Things stayed pretty similar until about 13 minutes.
What type of roaster are you using Laurence?
Probe/Thermocouple issue? how on earth did you get to up to 300 deg c? And correct me if I'm wrong, but is the 13 min mark you're referring to actually the 8 min mark>? Its midnight, so it may be tiredness, but this log is tripping me out? Love to hear Andys/others explanation....
I'm intrigued - but like the others agree we might need a few more details. If it was a corretto, I'd guess you adjusted the gun up in stead of down
Hi all. Thanks for your replies.
Soprecise; yes, 8 minutes! Not so precise on my part.
This was on a Belmore 1600.
This is possibly a no-no, but I got to 300 by manually going straight to 100%. I stayed there until first crack (which was just before 15 mins for the first roast and about 16 minutes for the second), at which point I dropped the power off, and then gradually increased it until the beginning of second crack, where I hit cool.
Have you taped the temperature probe to the heating element or something?
300 generally means beans on fire.
Hi Barry. No, probe is in the recommended position (and beans were not on fire).
Originally Posted by laurence
Just because everything controllable (rather, manipulatable) appeared to be the same, doesn't mean it actually was (I also note a small difference in starting temperature).
Then there the things which are not obvious to/manipulated by the user (control logic, ambient temp, residual temp of roaster, variability between batches of greens, bumping the thermocouple...).
Then there is the possibility that the measured value is not necessarily reflective of "reality".
That said the spike in the middle looks to me like the heat output changed - the next question wouls be why (which is probably more difficult to answer). I'm not that familiar with the behmor, but it does look as if the applied heat rate is somewhat greater during the roast with the spike.

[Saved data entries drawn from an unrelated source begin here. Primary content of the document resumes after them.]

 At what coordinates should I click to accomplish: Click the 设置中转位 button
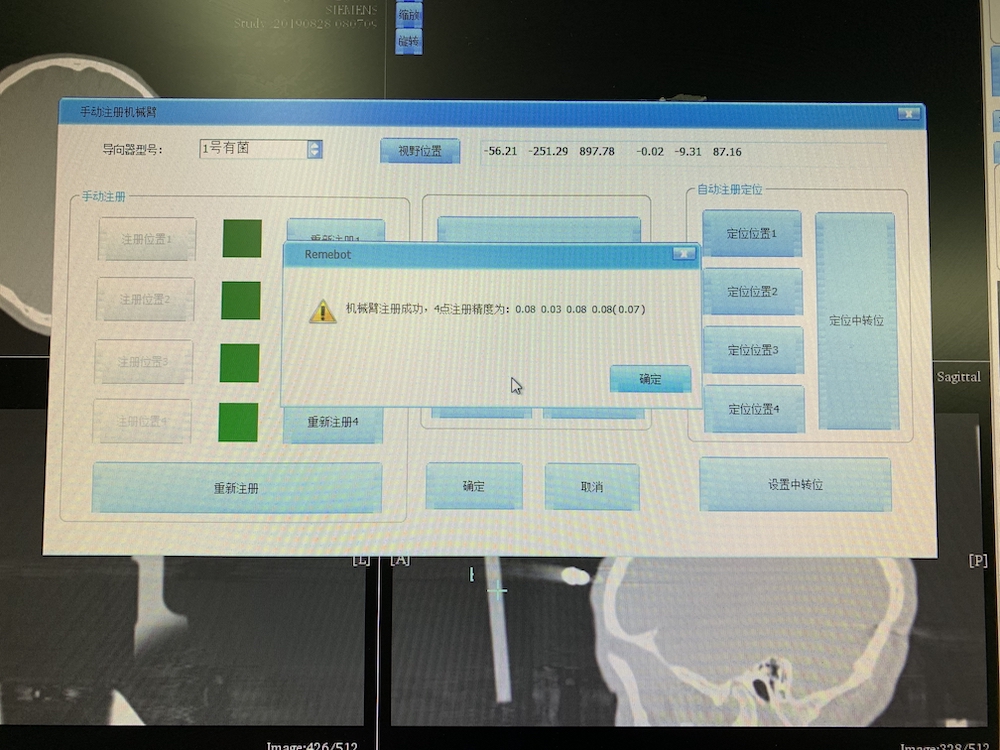coord(794,485)
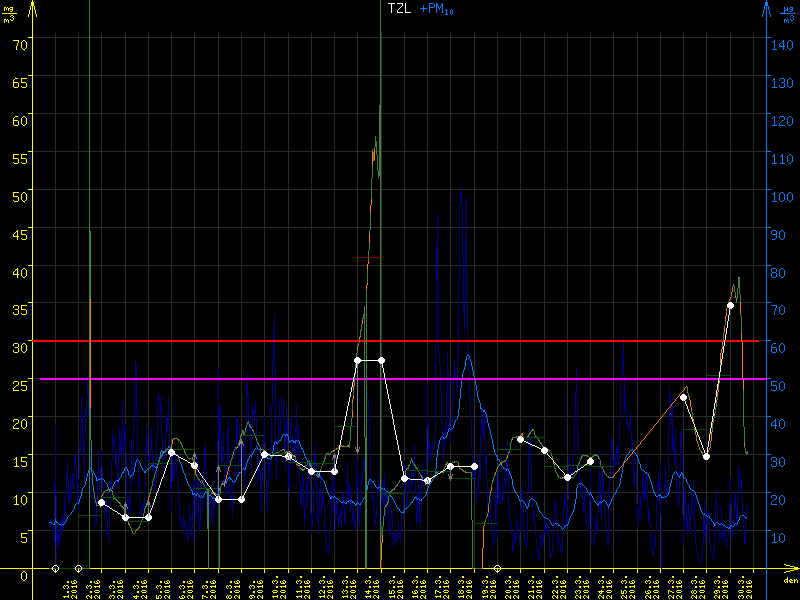Click the 1.3.2016 date label
This screenshot has height=600, width=800.
pos(67,585)
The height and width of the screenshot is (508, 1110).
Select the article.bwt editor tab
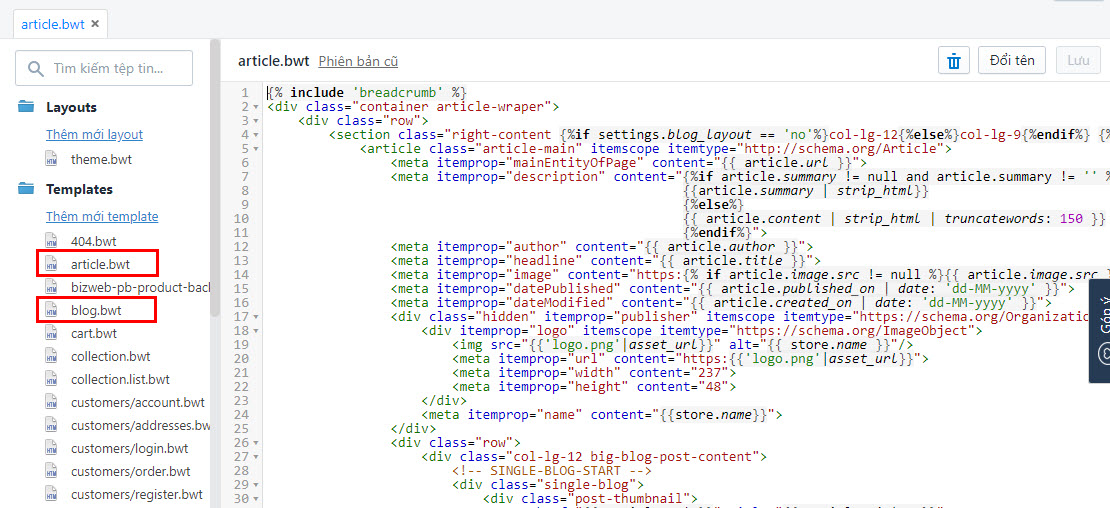(x=52, y=24)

I agree with the above post, so many little variable changes that might add-up to what you see.
I also agree with comments about the 300C... beans will combust at around 260C so something is well off with your multimeter.
Might be worth calibrating that first?
Drop the probe into a glass of ice and water
Drop the probe into a cup of boiling water
Save the profile and JPG and upload them here for diagnosis.
If you are using a multimeter there is a internal adjustment (I'll try and dig one up and get a picture), if you are using the HeatSnob the temperature should be pretty close and fine adjustments can set at the end of the Roast Monitor software preferences.txt file.
You are also running an older version of Roast Monitor, it won't be the issue but running the current version does mean we are all on the same page.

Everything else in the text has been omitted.